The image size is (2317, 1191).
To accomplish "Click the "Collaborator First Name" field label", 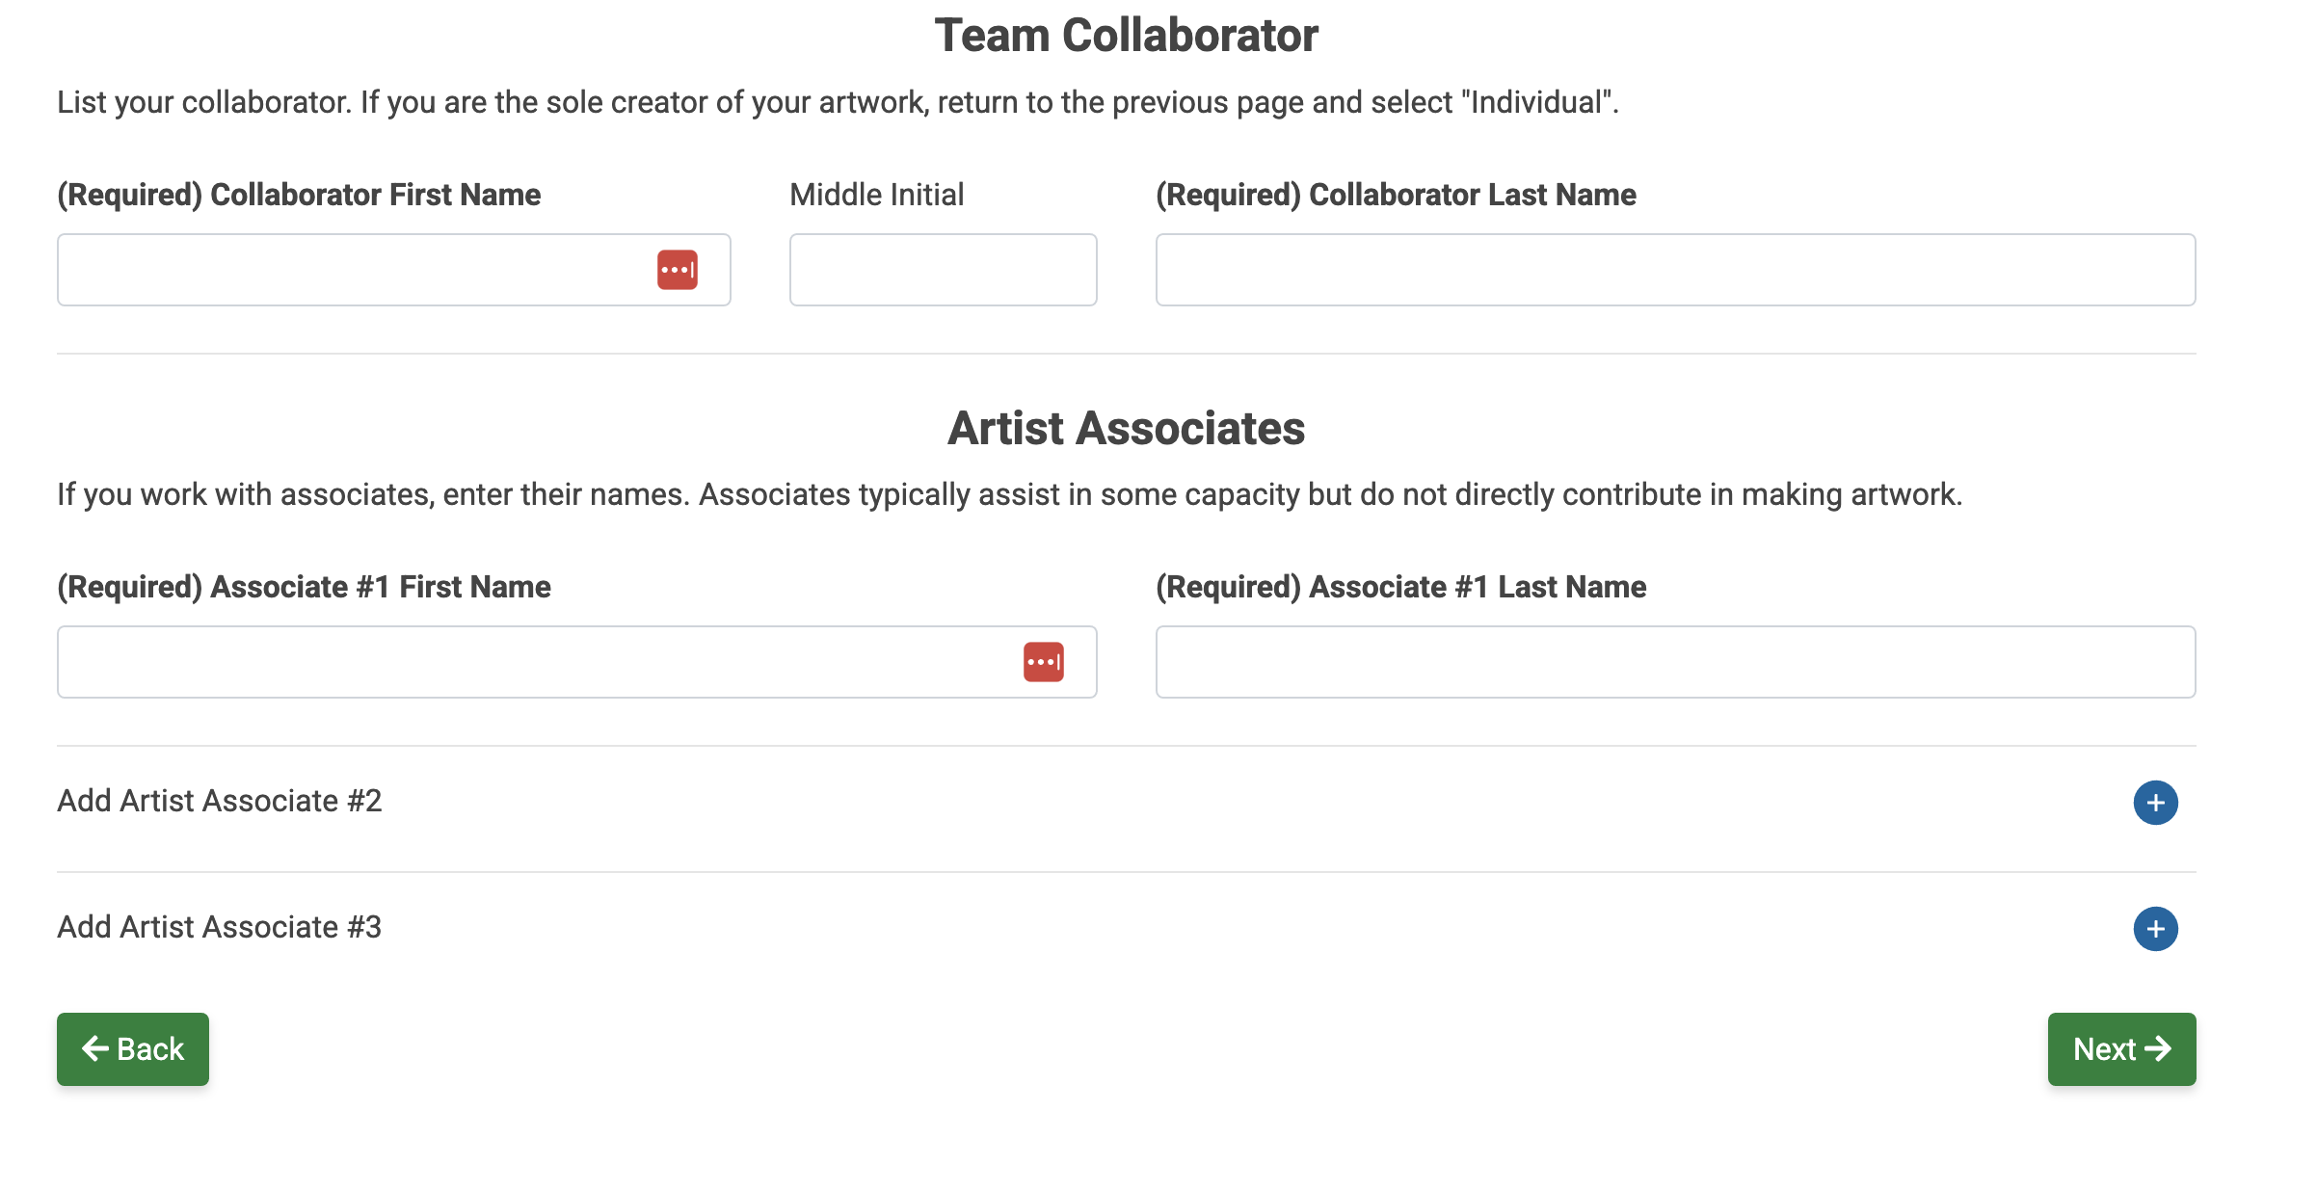I will [x=299, y=195].
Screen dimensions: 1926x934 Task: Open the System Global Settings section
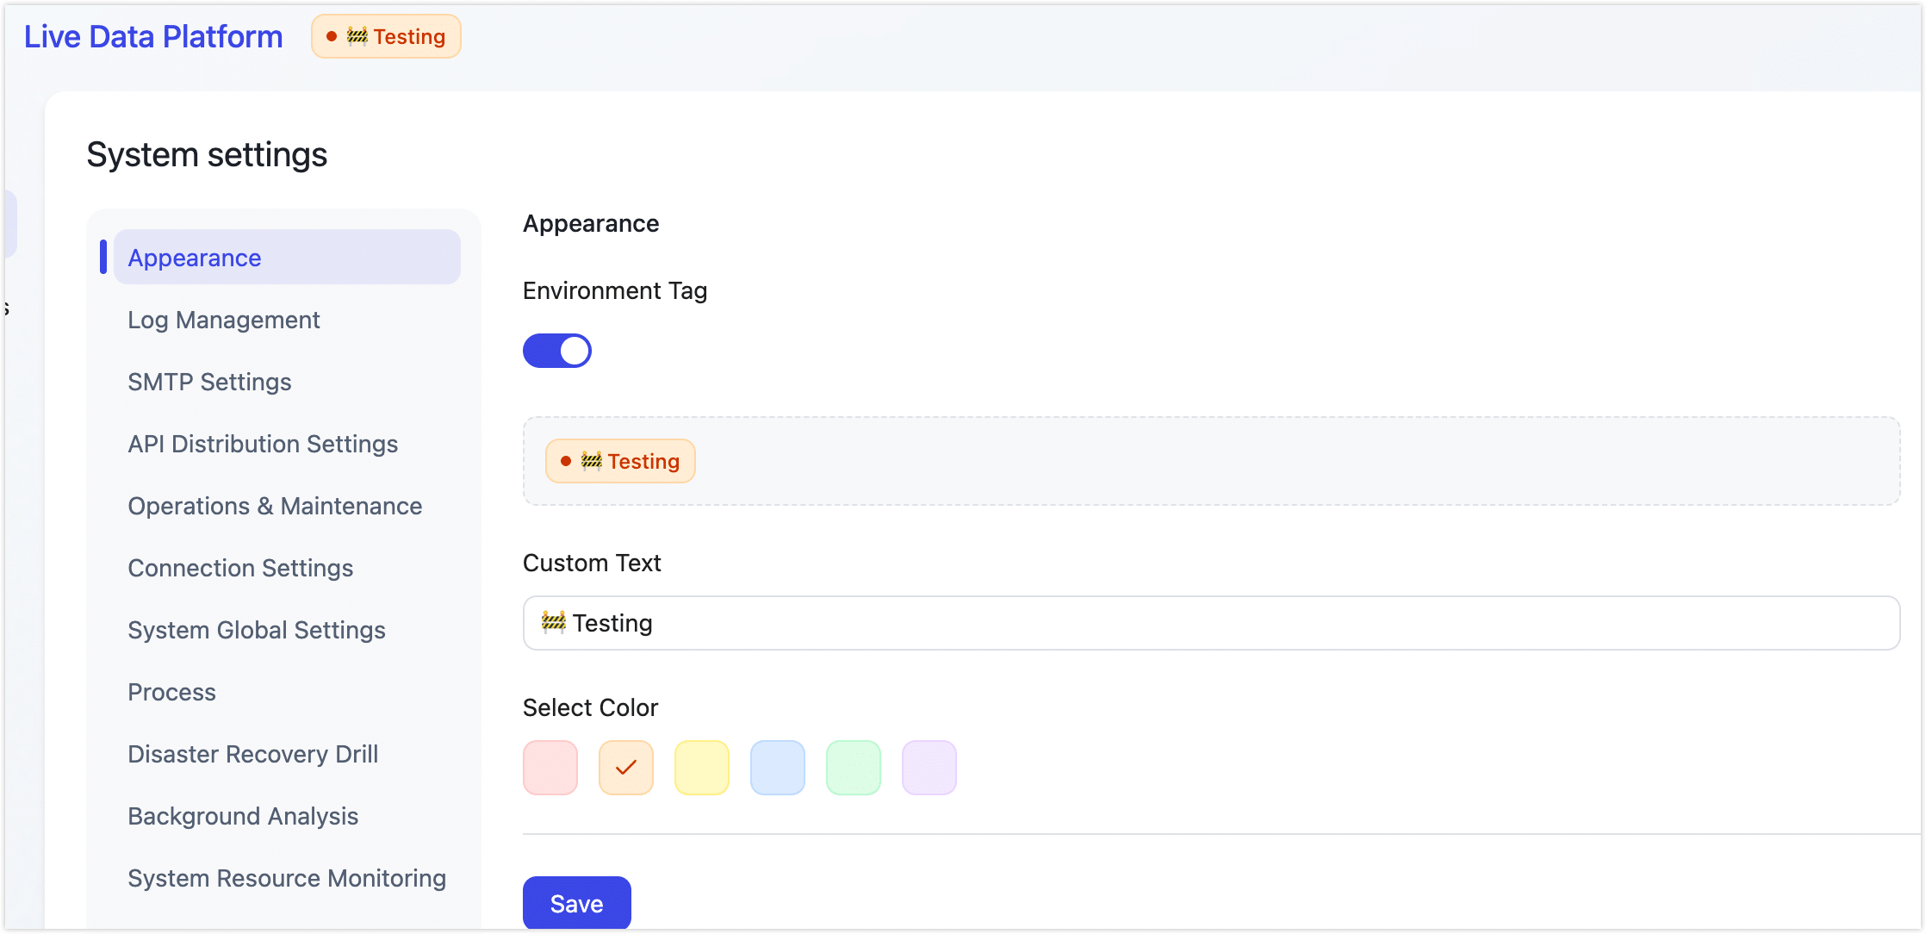pyautogui.click(x=256, y=630)

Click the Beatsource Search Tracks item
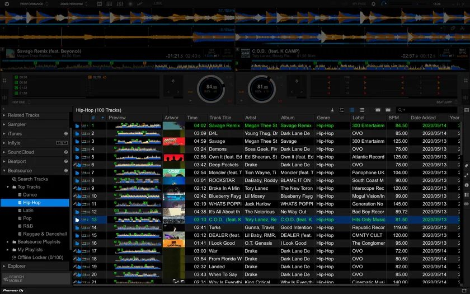(32, 179)
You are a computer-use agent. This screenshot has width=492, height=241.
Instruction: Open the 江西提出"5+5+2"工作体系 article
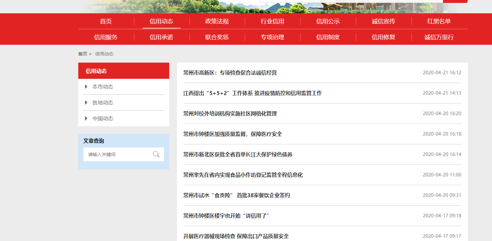click(x=252, y=93)
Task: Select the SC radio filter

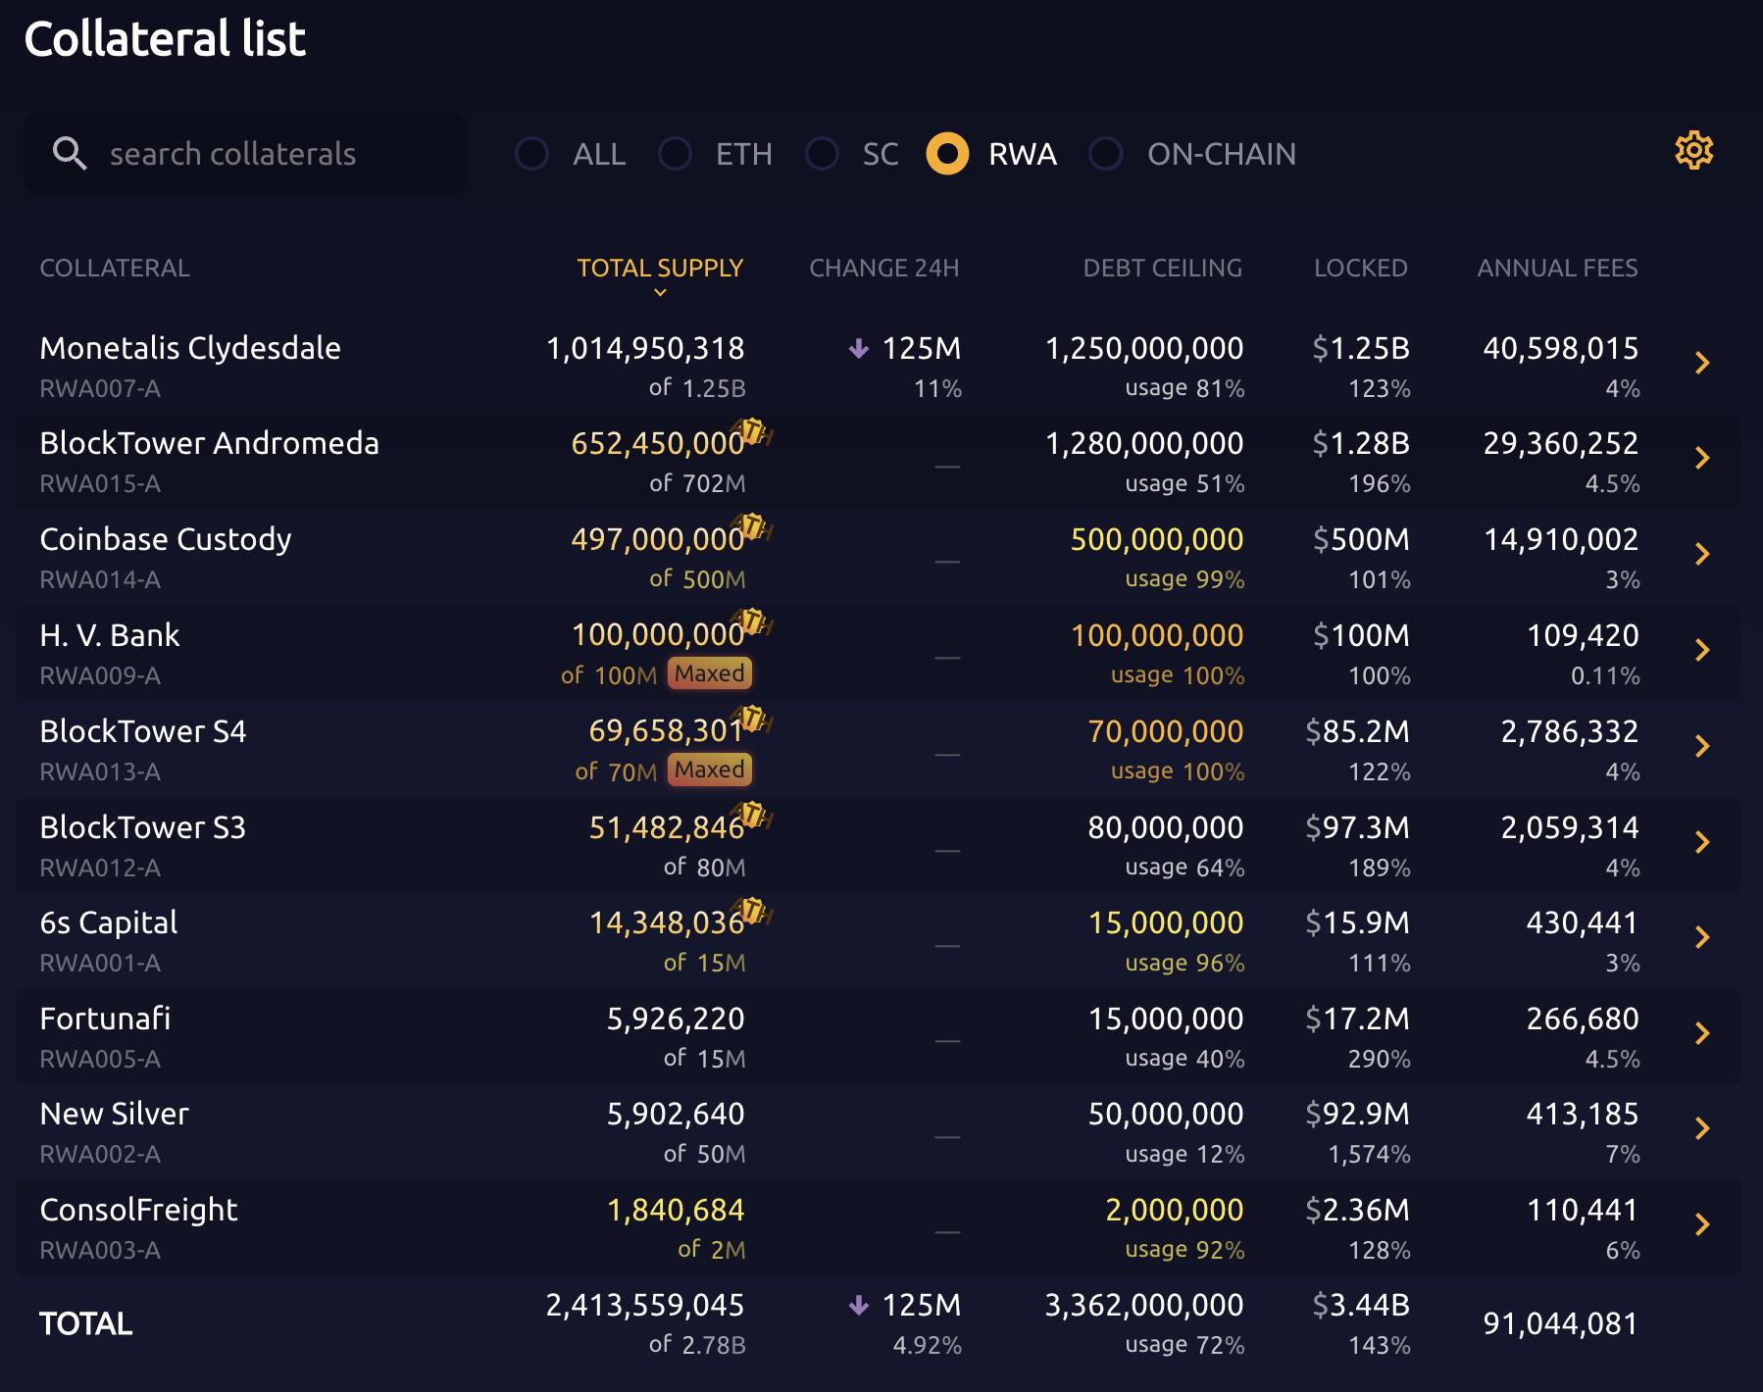Action: [822, 154]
◇ ◇ ◇ ◇
Task instructions »
Retype, exactly as written, each line from the one containing "Instruction: Open the" through the end of the data above, and leave out every picture.

Solution to this exercise »
Instruction: Open the 江西提出"5+5+2"工作体系 article
click(x=252, y=93)
Task: Select the SC radio filter

Action: [822, 154]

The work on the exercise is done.